━━ Data listing ━━
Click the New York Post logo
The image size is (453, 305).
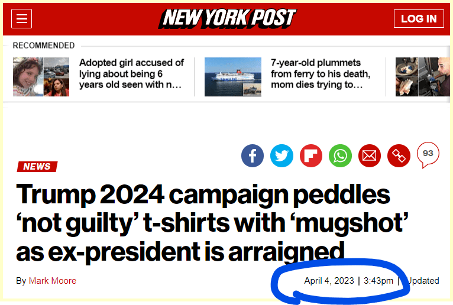(228, 18)
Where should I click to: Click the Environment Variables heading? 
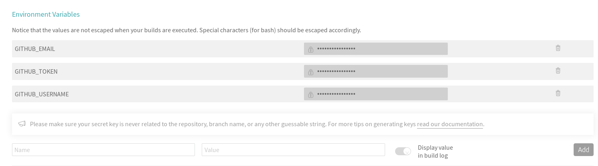[x=46, y=14]
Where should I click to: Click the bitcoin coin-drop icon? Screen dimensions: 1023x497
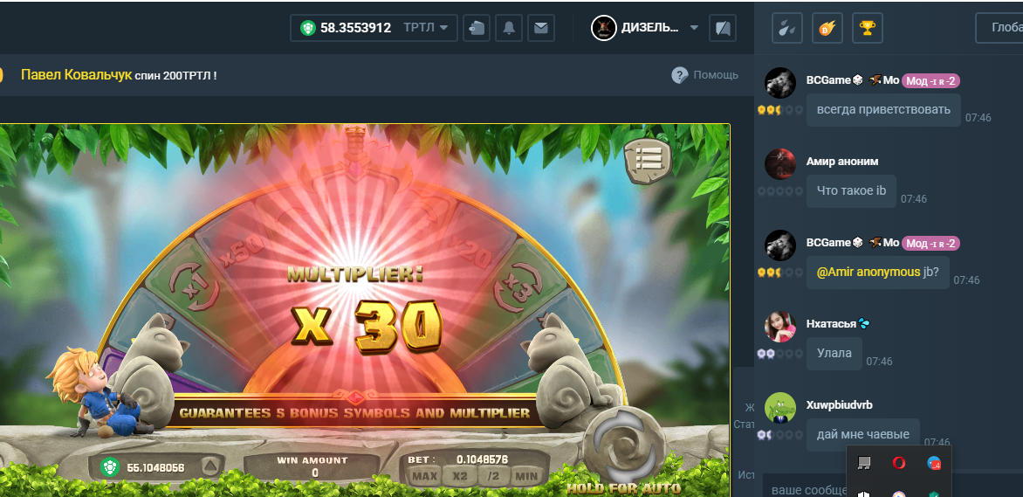(x=827, y=28)
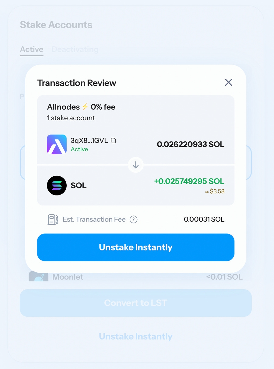Click the Solana SOL token logo

(57, 185)
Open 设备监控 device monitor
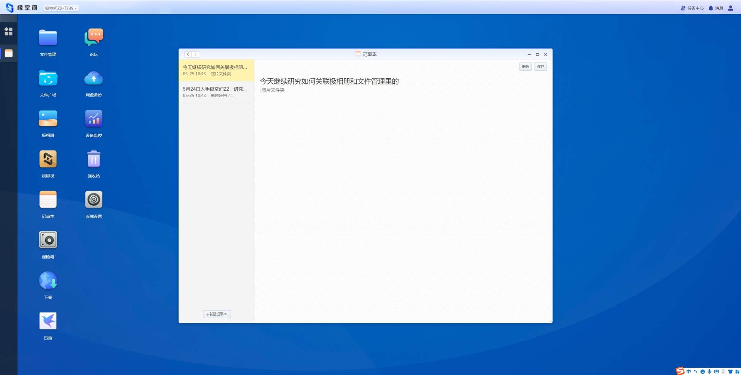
━━━
Work required »
Output the records verbatim without pictures.

Answer space »
Click the New York Post logo
The image size is (453, 305).
(228, 18)
Where should I click to: Click the Environment Variables heading? 
[x=46, y=14]
Where should I click to: Click the bitcoin coin-drop icon? Screen dimensions: 1023x497
(x=827, y=28)
Click the Solana SOL token logo

(57, 185)
Open 设备监控 device monitor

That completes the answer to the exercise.